Fain would I find some means to speak with him,
But cannot, and therefore am enforced to write
That he may come and meet me in some place
Where we may one enjoy the other’s sight.
Enter the MAID, with [pen,] ink, and paper.
So, set it down and leave me to myself.
[Exit MAID.]
She writes.
O would to God this quill that here doth write
10 Had late been plucked from out fair Cupid’s wing,
That it might print these lines within his heart!
Enter the GUISE.
GUISE
What, all alone, my love, and writing too?
I prithee, say to whom thou writes?
DUCHESS
To such a one, my lord, as when she reads my lines
Will laugh, I fear me, at their good array.
GUISE
I pray thee, let me see.
DUCHESS
O no, my lord, a woman
only must
Partake the secrets of my heart.
GUISE
20 But, madam, I must see.
Are these your secrets that no man must know?
DUCHESS
O pardon me, my lord!
GUISE
Thou trothless and unjust, what lines are these?
Am I grown old, or is thy lust grown young,
Or hath my love been so obscured in thee,
That others needs to comment on my text?
Is all my love forgot which held thee dear,
Ay, dearer than the apple of mine eye?
Is Guise’s glory but a cloudy mist,
30 In sight and judgement of thy lustful eye?
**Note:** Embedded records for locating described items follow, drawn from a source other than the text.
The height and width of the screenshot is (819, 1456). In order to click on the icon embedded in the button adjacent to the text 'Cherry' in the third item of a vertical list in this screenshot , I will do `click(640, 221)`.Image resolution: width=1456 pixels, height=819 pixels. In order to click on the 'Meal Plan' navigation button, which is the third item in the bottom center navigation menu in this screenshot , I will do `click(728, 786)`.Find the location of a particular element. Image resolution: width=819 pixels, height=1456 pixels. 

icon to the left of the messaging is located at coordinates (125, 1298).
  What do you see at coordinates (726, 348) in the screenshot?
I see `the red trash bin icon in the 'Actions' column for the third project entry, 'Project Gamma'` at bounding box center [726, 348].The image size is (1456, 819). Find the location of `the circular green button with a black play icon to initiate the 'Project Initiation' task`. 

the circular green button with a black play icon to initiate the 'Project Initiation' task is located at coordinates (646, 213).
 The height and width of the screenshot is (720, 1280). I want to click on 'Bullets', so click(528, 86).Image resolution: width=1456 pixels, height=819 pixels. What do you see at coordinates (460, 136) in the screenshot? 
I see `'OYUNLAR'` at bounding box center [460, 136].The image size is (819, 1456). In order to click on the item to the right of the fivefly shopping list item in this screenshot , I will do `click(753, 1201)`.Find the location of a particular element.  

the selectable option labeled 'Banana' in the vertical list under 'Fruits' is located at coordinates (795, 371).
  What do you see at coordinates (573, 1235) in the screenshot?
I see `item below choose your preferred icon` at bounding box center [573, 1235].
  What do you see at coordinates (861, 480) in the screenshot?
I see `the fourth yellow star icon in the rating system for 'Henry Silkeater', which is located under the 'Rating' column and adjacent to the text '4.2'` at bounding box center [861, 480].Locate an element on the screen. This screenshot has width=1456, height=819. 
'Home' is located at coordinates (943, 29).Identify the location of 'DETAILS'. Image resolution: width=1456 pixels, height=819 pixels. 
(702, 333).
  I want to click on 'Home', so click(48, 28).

Mort dieu! Were’t not the fruit within thy womb,
Of whose increase I set some longing hope,
This wrathful hand should strike thee to the heart!
Hence, strumpet, hide thy head for shame,
And fly my presence, if thou look to live.
Exit [DUCHESS].
O wicked sex, perjurèd and unjust,
Now do I see that from the very first
Her eyes and looks sowed seeds of perjury.
But, villain, he to whom these lines should go
40 Shall buy her love even with his dearest blood.
Exit.
[Scene 16]
Enter the KING OF NAVARRE, PLESHÉ and BARTUS, and their train, with drums and trumpets.
NAVARRE
My lords, sith in a quarrel just and right
We undertake to manage these our wars
Against the proud disturbers of the faith,
I mean the Guise, the Pope, and King of Spain,
Who set themselves to tread us under foot,
And rent our true religion from this land;
But for you know our quarrel is no more
But to defend their strange inventions,
Which they will put us to with sword and fire;
10 We must with resolute minds resolve to fight,
In honour of our God and country’s good.
Spain is the council-chamber of the Pope,
Spain is the place where he makes peace and war:
And Guise for Spain hath now incensed the king
To send his power to meet us in the field.
BARTUS
Then in this bloody brunt they may behold
The sole endeavour of your princely care,
To plant the true succession of the faith
In spite of Spain and all his heresies.
NAVARRE
20 The power of vengeance now encamps itself
Upon the haughty mountains of my breast,
Plays with her gory colours of revenge,
Whom I respect as leaves of boasting green
That change their colour when the winter comes,
When I shall vaunt as victor in revenge.